Casi todos, por comodidad o porque ciertamente no nos importa (que es lo más grave), nos hemos ido conformes con la versión oficial sobre unos proyectiles vencidos que estarían siendo clasificados para su traslado a otro lugar, una historia fácil de creer si no estuviera acompañada de extrañas coincidencias, como la fecha elegida para el trasiego —cuando debido a las festividades de finales e inicio de año las actividades en la mayoría de las unidades militares se reducen al mínimo esencial—, y la proximidad de la juramentación presidencial en Venezuela, para la cual el régimen de Maduro no solo activó al ciento por ciento su Ejército, sino también las Fuerzas Armadas y de seguridad de sus aliados.
Tengamos en cuenta que, a pesar de la situación tensa en Venezuela, de la posibilidad de que unas protestas masivas de la oposición arruinaran la consumación del golpe de Estado, y de que al menos varios jefes del Ejército de Maduro decidieran obedecer al legítimo presidente electo Edmundo González (una posibilidad demasiado remota pero no despreciable en asuntos de seguridad), Miguel Díaz-Canel se preparaba a asistir a la ceremonia de investidura de Maduro y, por tanto, necesitaba emplazar en Caracas un cuerpo de seguridad propio y reforzado capaz de enfrentar cualquier ataque sorpresivo pero, sobre todo, capaz de extraerlo de la zona de conflicto, y para eso sin dudas se llevó el suficiente armamento para resistir una embestida, así como al mismísimo jefe de seguridad de Raúl Castro.
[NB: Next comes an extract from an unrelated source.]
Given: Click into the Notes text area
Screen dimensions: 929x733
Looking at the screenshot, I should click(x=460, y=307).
Mientras dudamos todo el tiempo de la sinceridad de las versiones oficiales en otros asuntos, hemos aceptado esta tan fácilmente que es difícil no extrañarse. Más cuando el tratamiento de la noticia en los medios de propaganda está intencionalmente dirigido a hacernos pasar página lo más pronto posible, y cuando las notas del MINFAR dejan más preguntas que respuestas.
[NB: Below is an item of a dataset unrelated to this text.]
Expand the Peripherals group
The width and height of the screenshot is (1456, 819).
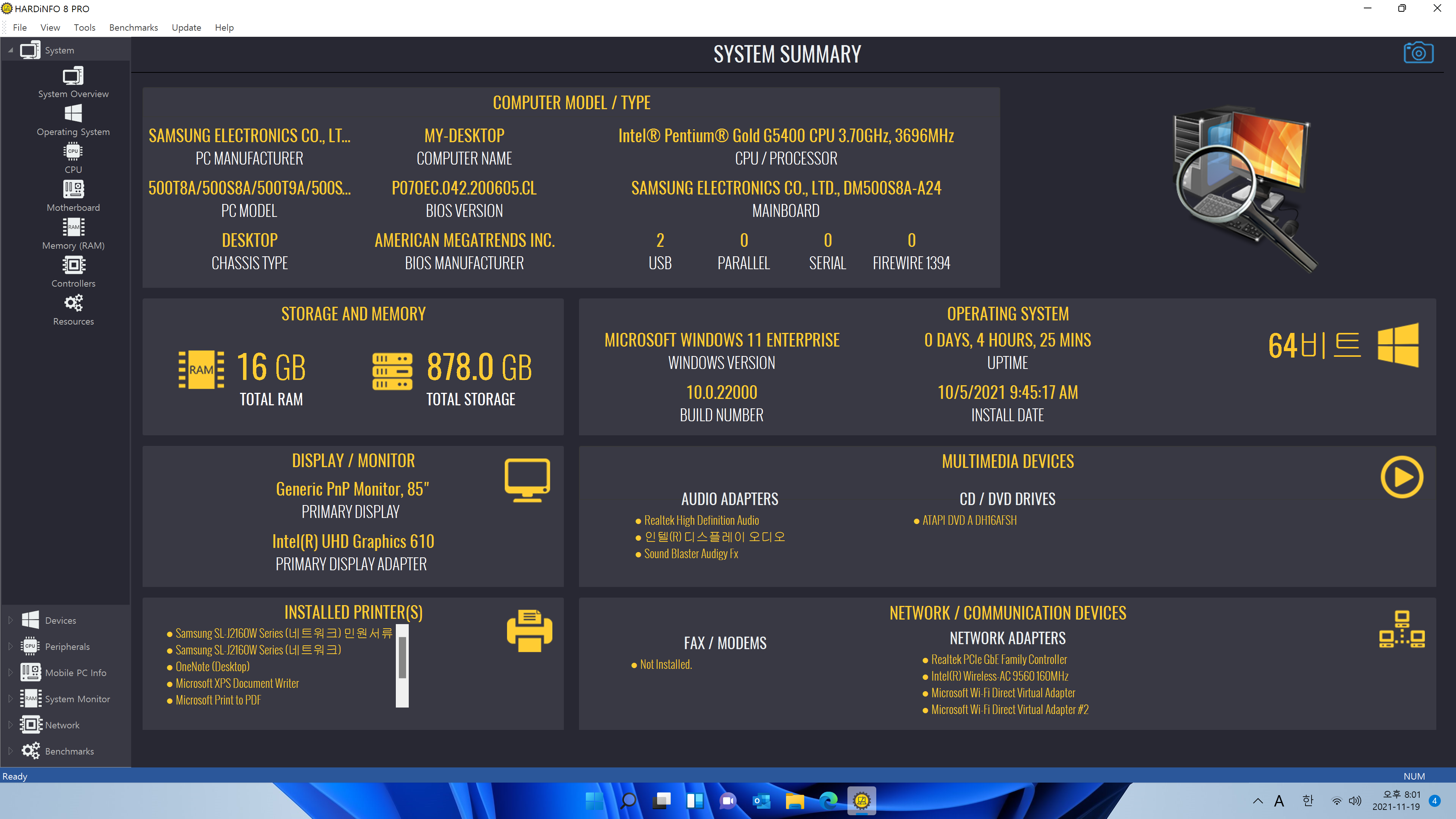(10, 646)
Con pasmosa facilidad podemos intuir el engaño en lo que nos dicen sobre los “beneficios” de la dolarización o sobre la ayuda a los damnificados del último huracán (conociendo el desamparo que aún afecta a los del primero y hasta el penúltimo), sobre la falta de liquidez para adquirir alimentos y combustible pero, en cambio, aceptamos a la primera que la muerte de tantos jóvenes han sido esa casualidad y ese accidente que los militares han concluido aún sin investigar.
¿O realmente lo sucedido en Holguín es para ellos tan evidente que no es necesario esclarecer nada? Parece que tampoco hace falta castigar a los culpables de que se enviara a unos chicos inexpertos a realizar una actividad tan peligrosa como clasificar munición vencida (propia de personal experto) o para extinguir un incendio de grandes proporciones en un depósito de combustible.
Hoy, relegadas por la fanfarria de influencers y tontos útiles, muy pocos nos estamos haciendo tales preguntas, aún a sabiendas de que las respuestas están siendo sepultadas a toda prisa, mientras somos entretenidos con el sube y baja de la tasa del dólar, el comienzo de la venta de autos y todo cuanto nos sirva para pretender que somos “normales” en un país donde unos jóvenes mueren sin que nadie se enoje o al menos encienda una vela por ellos. Con tales señales, habrá dictadura por siempre.